Fluoride can harm various tissues depending on its concentration and exposure duration. While its effects on mineralized tissues like bones and teeth are known, few studies have explored its impact on preosteoblastic cells. This study examined the effects of fluoride on differentiating osteoblastic cells. M3CT3-E1 preosteoblastic cells were cultured for 24 h or 3, 5, or 7 days with fluoride concentrations of 1, 10, or 100 μg/mL. Cell viability, oxidative stress biomarkers, mitochondrial membrane potential, cell cycle distribution, apoptosis, and morphology were assessed. After statistical analysis, At 100 μg/mL, fluoride modulated cell viability in a dose- and time-dependent manner, increasing reactive oxygen species levels and lipid peroxidation (1.382 ± 0.163 vs. 0.826 ± 0.081; p = 0.0125).

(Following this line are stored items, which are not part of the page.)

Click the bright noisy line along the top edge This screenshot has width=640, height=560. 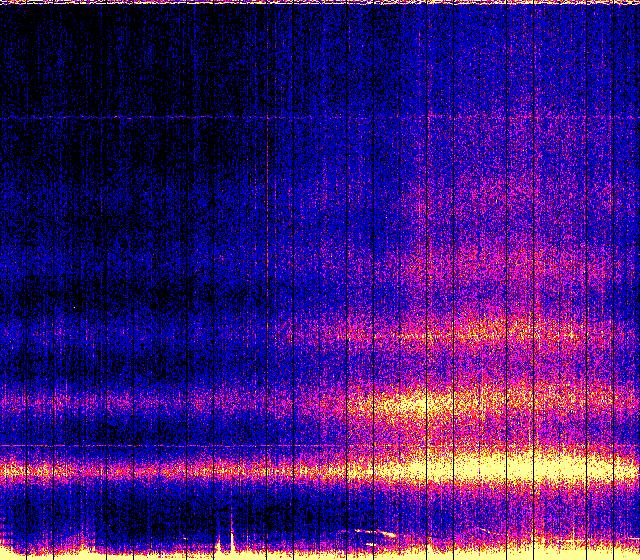tap(320, 3)
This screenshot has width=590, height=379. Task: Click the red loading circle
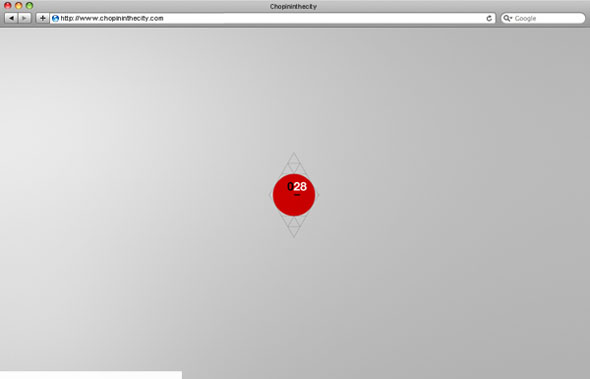coord(294,195)
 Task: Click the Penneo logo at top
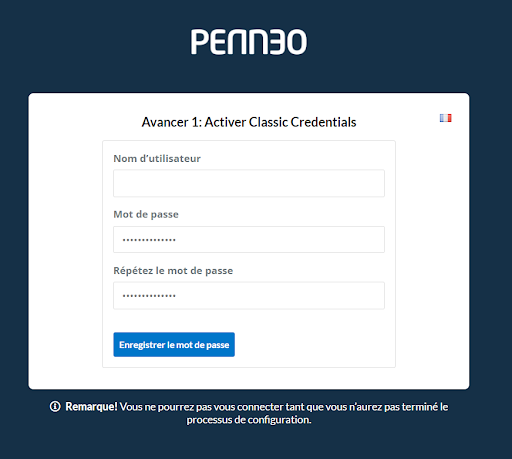[x=249, y=42]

Oxidative stress markers such as superoxide dismutase (SOD) (4.008 ± 0.425 vs. 0.724 ± 0.474; p = 0.0025) and glutathione (GSH) (78.38 ± 4.506 vs. 45.65 ± 2.900; p = 0.0003) were also elevated. High fluoride concentrations impaired mitochondrial activity and disrupted the cell cycle, affecting the G0/G1, S, and G2/M phases. These changes caused irreversible damage, including apoptosis and alterations in cell morphology. High fluoride concentrations can significantly damage preosteoblastic cells, reducing viability, altering redox status, impairing mitochondrial function, and disrupting the cell cycle, leading to cell death. These findings underscore that fluoride toxicity is concentration-dependent and reinforce the safety of exposure to doses of fluoride such as those found in the optimally fluoridated water.